Photo depicts postcricoid squamous mucosa. Just posterior to the cricoid cartilage, the anterior wall of the pharyngoesophageal segment has redundant mucosa that changes size and shape during swallowing.

      Source: Reproduced from Rubesin [6], with permission.

      The epiglottis acts as a stream diverter, directing the bolus into the lateral swallowing channels. The tilting epiglottis also helps cover the laryngeal vestibule. The larynx closes in a retrograde fashion. The true vocal cords close at the beginning of the swallow, followed by the false vocal cords and the remainder of the laryngeal vestibule. If a portion of the bolus has penetrated the laryngeal vestibule, it is pushed back into the hypopharynx by retrograde laryngeal closure. The bolus flows through the pharynx by a combination of gravity, elevation of the pharynx over the bolus, tongue push, and sequential contraction of the constrictor muscles. Although the upper esophageal sphincter relaxes at the beginning of a swallow, the pharyngoesophageal segment does not open until the bolus reaches the lower hypopharynx. Elevation of the larynx and pharynx pulls the anterior wall of the pharyngoesophageal segment anteriorly. Tongue base retraction, constrictor contraction, and gravity increase bolus pressure to open the pharyngoesophageal segment.

      Neuromuscular disorders

      Most patients with swallowing dysfunction have neural or muscular disorders that alter timing of events or muscular contraction rather than causing oral or pharyngeal structural damage. Some diseases affect a patient’s ability to self‐feed despite normal swallowing. Other diseases affect both the ability to feed and to swallow. For example, patients with Parkinson’s disease often have difficulty sitting and manipulating food as well as having abnormal bolus transfer [14].

      About one‐fourth of cerebrovascular accidents cause dysphagia [14, 15]. In general, left‐sided strokes alter the oral phase of swallowing, whereas right‐sided strokes alter the pharyngeal phase [15, 16]. The corticobulbar pathways in the internal capsule can be damaged by large hemispheric strokes or small‐vessel disease. Acute strokes or small‐vessel disease resulting from hypertension, diabetes, or other causes can also affect the swallowing center in the pons and medulla [17].

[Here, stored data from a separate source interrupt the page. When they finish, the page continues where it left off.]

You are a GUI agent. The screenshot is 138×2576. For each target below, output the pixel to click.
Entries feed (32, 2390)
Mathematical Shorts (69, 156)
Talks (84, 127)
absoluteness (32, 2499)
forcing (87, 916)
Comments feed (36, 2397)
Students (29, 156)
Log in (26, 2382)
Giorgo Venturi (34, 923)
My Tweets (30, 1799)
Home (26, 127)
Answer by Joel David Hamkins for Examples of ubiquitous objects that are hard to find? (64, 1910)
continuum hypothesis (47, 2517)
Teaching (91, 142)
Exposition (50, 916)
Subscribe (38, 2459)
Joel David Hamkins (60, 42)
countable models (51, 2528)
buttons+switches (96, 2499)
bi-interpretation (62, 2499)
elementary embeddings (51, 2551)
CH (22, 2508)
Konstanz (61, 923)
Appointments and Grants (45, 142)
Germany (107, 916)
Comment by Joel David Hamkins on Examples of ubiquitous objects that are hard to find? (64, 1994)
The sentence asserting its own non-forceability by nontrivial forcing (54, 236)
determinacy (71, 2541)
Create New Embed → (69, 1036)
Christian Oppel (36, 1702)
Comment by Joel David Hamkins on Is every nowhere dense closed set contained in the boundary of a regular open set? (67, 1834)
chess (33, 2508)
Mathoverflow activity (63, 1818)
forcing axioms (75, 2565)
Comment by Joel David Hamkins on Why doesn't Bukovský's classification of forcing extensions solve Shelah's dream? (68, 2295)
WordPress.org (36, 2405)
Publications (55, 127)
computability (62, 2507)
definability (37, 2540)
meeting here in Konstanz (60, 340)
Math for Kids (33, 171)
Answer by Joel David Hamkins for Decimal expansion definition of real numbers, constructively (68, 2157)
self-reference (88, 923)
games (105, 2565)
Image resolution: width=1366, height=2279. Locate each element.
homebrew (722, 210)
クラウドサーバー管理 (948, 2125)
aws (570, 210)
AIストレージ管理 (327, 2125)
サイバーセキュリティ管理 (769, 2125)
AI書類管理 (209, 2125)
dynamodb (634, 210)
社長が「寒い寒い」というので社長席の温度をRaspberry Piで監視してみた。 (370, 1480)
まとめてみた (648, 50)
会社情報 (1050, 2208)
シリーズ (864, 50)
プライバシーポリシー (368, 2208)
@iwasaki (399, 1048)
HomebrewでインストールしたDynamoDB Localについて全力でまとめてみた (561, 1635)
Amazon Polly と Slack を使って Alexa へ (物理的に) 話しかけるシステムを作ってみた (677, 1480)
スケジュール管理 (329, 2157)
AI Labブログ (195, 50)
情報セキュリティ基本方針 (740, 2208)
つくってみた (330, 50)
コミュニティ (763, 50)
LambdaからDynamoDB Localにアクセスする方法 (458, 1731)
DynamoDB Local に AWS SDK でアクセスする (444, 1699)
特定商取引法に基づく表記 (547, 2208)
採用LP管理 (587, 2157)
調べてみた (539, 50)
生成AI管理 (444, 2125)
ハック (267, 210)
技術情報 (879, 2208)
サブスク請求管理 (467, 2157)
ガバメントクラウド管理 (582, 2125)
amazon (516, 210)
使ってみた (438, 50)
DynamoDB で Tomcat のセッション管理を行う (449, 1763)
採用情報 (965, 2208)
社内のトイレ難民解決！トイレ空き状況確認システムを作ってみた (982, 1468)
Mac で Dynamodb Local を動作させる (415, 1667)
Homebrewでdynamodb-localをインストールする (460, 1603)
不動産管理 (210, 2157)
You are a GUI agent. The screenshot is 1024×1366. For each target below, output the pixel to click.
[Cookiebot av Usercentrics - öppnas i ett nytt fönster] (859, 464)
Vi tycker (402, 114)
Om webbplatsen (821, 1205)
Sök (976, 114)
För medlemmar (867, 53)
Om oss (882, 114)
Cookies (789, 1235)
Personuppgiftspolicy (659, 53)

      Diseases that directly damage motor neurons in the swallowing center or cranial nerves in the skull base may result in bulbar palsy with oral and pharyngeal swallowing difficulties [18–22]. Lower motor neural destruction occurs in amyotrophic lateral sclerosis and 10–15% of patients with acute poliomyelitis [19, 20]. Some patients with a history of poliomyelitis have progressive disintegration of axon terminals in surviving but overworked residual motor neurons, resulting in pharyngeal muscle weakness caused by “post‐polio muscular atrophy” [21]. Meningeal carcinomatosis may also result in dysphagia. Unilateral pharyngeal paresis is often caused by destruction of motor nerves at the skull base or in the neck as a result of tumor, trauma, or surgery [10]. Abnormal transmission at the myoneural junction in myasthenia gravis may result in dysphagia that is initiated or exacerbated by prolonged swallowing.

      Dysphagia resulting from inflammatory or endocrine‐related myopathies is potentially treatable [14]. Dermatomyositis and polymyositis directly damage the intrinsic or extrinsic muscles of the pharynx. Pharyngeal muscle myopathy may be caused by a variety of endocrine disorders, including hyperthyroidism, hypothyroidism, and Cushing’s syndrome [22].